▶ Instruction: Turn the items below into a numbered list, starting at the very beginning and ending with the line that contains "pos(168,343)", both ends included. Skip blank lines and omit the pictures.

[Records from a dataset]
--------
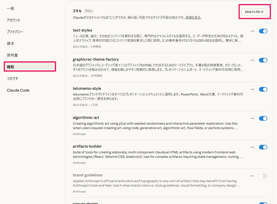Open the アカウント settings section
Viewport: 277px width, 204px height.
tap(14, 20)
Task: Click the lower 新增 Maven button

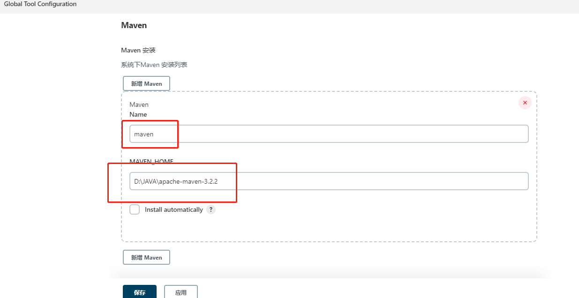Action: pyautogui.click(x=146, y=257)
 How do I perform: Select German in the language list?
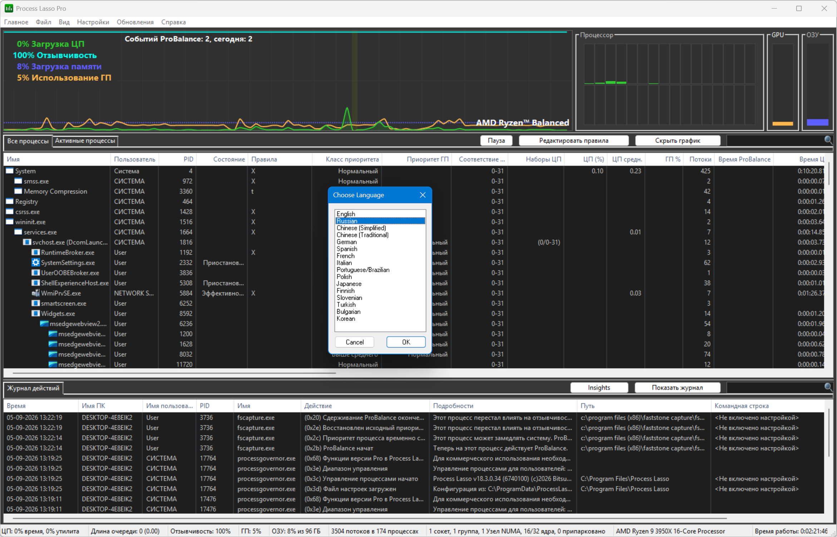tap(380, 242)
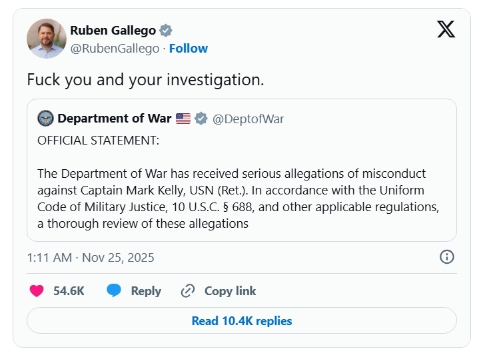Click the @DeptofWar handle

(x=248, y=119)
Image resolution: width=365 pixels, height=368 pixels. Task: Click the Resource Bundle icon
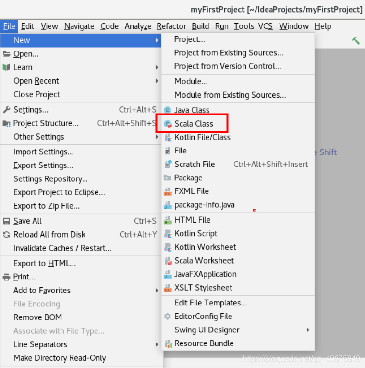pos(168,343)
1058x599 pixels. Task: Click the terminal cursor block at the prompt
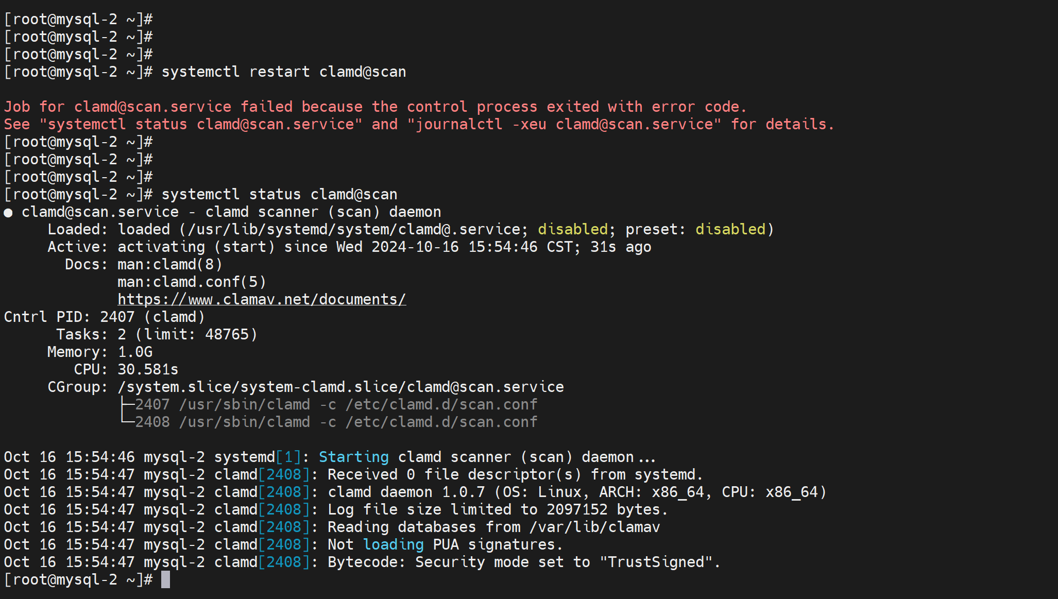coord(165,579)
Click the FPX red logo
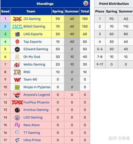Screen dimensions: 133x144 [17, 102]
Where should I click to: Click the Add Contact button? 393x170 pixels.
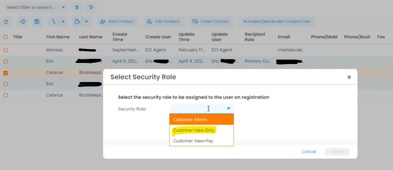pyautogui.click(x=117, y=21)
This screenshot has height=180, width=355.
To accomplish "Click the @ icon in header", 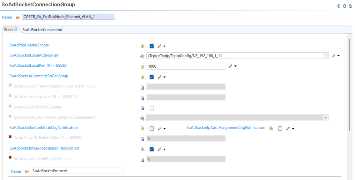I will pos(338,6).
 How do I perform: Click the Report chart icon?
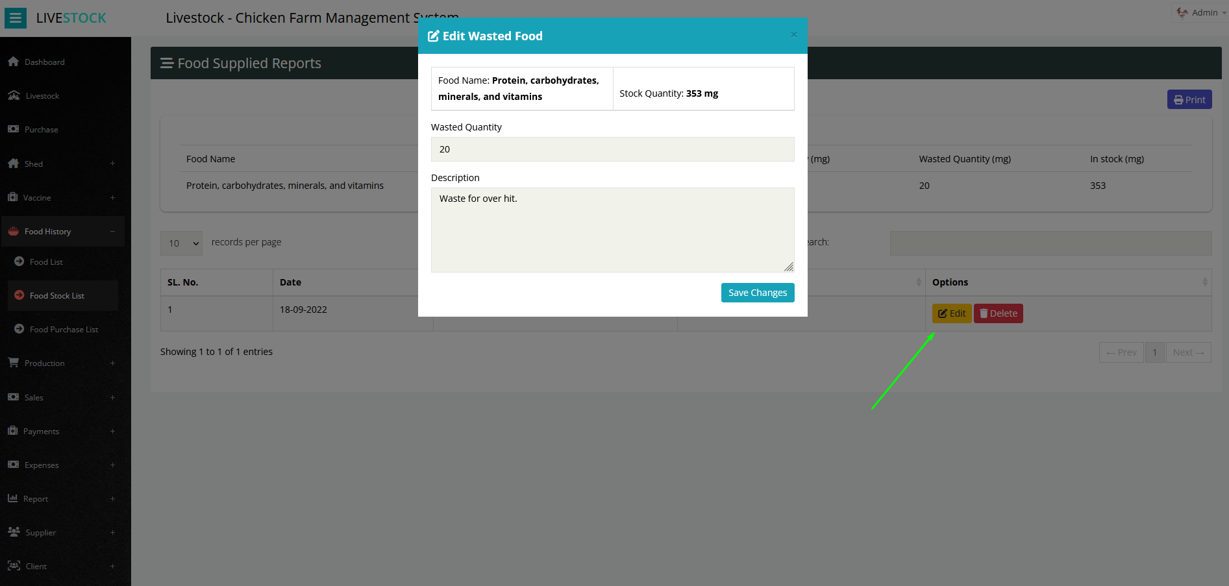coord(13,498)
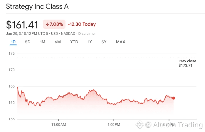Viewport: 205px width, 132px height.
Task: Click the red down-arrow icon
Action: point(47,24)
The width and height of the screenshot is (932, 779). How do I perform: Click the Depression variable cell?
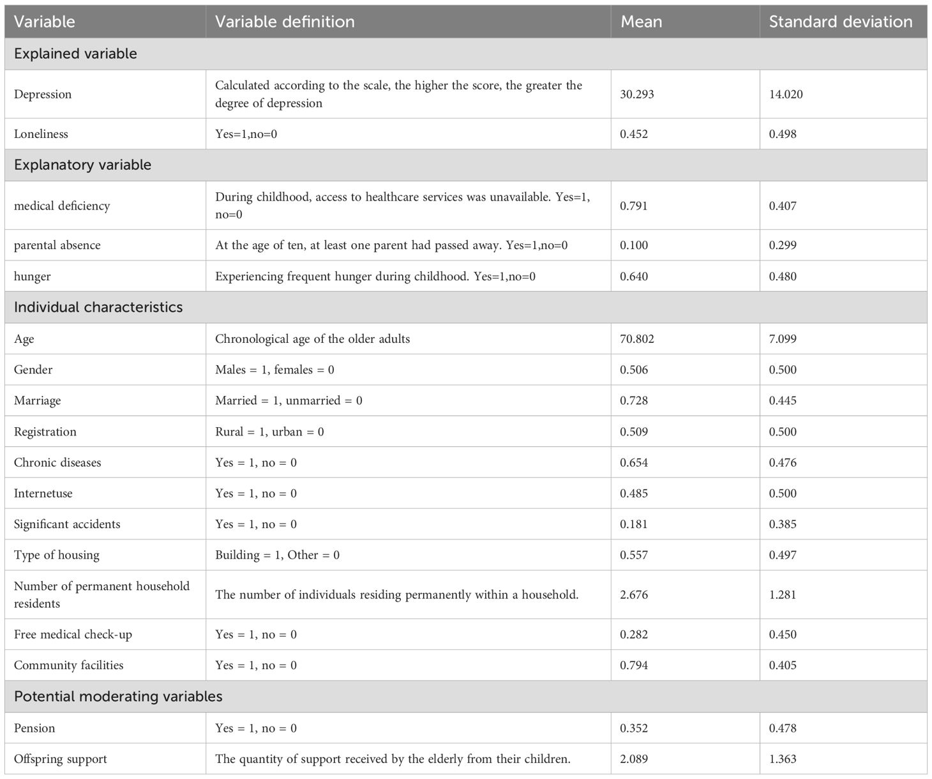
--------
▶ The completed task:
1. Open the アカウント settings section
2. Viewport: 277px width, 204px height.
3. tap(14, 20)
4. Task: Click the lower 新增 Maven button
5. Action: pyautogui.click(x=146, y=257)
6.  How do I perform: Select German in the language list?
7. tap(380, 242)
8. Click the @DeptofWar handle
9. (x=248, y=119)
10. Image resolution: width=365 pixels, height=368 pixels. Task: Click the Resource Bundle icon
11. pos(168,343)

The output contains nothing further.